Inflation, Interest Rates Could Hamper Fertitta’s Strip Plans
Jonas pointed out that Fertitta Entertainment is in the planning stages for the potential Strip venue “with a detailed design and construction schedule.”
After that, the company would enter talks with builders and contractors in an effort to set a maximum price for the project. That’s where the issues of inflation and high interest rates could come into play.

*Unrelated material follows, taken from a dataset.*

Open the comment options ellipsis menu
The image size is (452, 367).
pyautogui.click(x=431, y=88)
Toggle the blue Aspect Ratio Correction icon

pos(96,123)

High inflation that’s lasted far longer than the Federal Reserve anticipated, coupled with bungled supply chain management during the COVID-19 crisis, stoked higher materials prices and created labor shortages that are factors driving elevated construction costs.
Speaking of the Fed, it raised interest rates Wednesday by 25 basis points, sending the funds rate to 5%. Noninvestment-grade borrowers, of which Fertitta Entertainment is likely one, would be subject to interest obligations well in excess of 5%.
That might be one reason that Jonas noted a Strip casino wasn’t mentioned in his meeting with Fertitta and Liem.
Fertitta Entertainment’s restaurant empire and its Golden Nugget casinos are garnering some benefits from inflation by way of older patrons getting a significant cost of living adjustment to their Social Security checks. The operator might not be vulnerable to that perk fading because waning inflation implies lower commodities costs.
“In a scenario where sales decline (not currently the case), management expects that lower operating cost inflation would significantly offset the impact on EBITDA (roughly speaking a $100M decline in sales would drive ~$25-30M lower EBITDA),” Jonas observed.
Tilman Doesn’t Talk Texas Casinos
The Truist analyst also noted Fertitta was surprisingly quiet on the issue of casinos in Texas. Several related bills are currently before the legislature there.
Jonas did point out that Fertitta doesn’t believe the potential emergence of tribal casinos in Texas would be problematic for the Golden Nugget in Lake Charles, La. That casino hotel enjoys the geographic benefit of being drivable from Houston.
That’s Texas’ most populous city, and closer to the Golden Nugget in Louisiana than where any tribal casinos in Texas would be, assuming those venues open.